◆ What you are asked to do
How many lines of the data hold the word "computer"? State the number and nothing else.

◆ Available data
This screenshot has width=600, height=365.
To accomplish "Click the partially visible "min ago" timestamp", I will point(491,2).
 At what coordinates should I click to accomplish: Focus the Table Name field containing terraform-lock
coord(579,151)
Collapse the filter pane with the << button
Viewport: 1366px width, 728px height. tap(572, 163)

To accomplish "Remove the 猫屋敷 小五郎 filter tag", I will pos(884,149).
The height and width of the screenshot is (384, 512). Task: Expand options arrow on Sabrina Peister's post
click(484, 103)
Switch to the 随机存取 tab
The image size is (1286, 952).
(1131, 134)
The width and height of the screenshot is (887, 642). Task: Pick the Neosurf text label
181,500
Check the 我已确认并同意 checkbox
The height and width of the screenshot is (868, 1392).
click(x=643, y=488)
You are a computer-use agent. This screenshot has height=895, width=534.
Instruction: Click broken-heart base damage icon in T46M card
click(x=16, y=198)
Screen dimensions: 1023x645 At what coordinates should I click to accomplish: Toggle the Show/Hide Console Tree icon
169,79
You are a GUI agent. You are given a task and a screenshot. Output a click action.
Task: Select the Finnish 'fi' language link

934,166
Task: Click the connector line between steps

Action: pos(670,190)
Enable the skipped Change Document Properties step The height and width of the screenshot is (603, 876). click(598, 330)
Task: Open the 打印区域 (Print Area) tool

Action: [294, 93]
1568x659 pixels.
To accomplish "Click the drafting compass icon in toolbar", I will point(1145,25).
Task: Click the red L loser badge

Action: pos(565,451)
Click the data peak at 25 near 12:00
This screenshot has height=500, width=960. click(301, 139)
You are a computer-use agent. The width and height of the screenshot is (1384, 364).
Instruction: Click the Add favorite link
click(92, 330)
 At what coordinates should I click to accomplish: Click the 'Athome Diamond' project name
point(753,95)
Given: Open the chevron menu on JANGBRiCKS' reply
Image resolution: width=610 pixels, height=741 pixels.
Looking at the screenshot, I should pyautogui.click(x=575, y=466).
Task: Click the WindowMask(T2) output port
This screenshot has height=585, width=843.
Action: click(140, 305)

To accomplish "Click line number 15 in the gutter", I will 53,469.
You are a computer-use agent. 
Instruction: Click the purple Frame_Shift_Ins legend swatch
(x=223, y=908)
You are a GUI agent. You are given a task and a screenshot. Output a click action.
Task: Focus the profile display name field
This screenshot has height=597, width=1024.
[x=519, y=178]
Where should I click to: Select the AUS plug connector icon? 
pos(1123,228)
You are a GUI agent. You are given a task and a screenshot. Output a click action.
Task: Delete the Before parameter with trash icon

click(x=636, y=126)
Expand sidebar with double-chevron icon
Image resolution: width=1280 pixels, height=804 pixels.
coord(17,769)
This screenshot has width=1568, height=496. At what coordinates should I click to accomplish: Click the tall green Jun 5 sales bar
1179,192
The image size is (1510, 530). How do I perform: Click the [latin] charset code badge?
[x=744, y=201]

◆ Task solution
3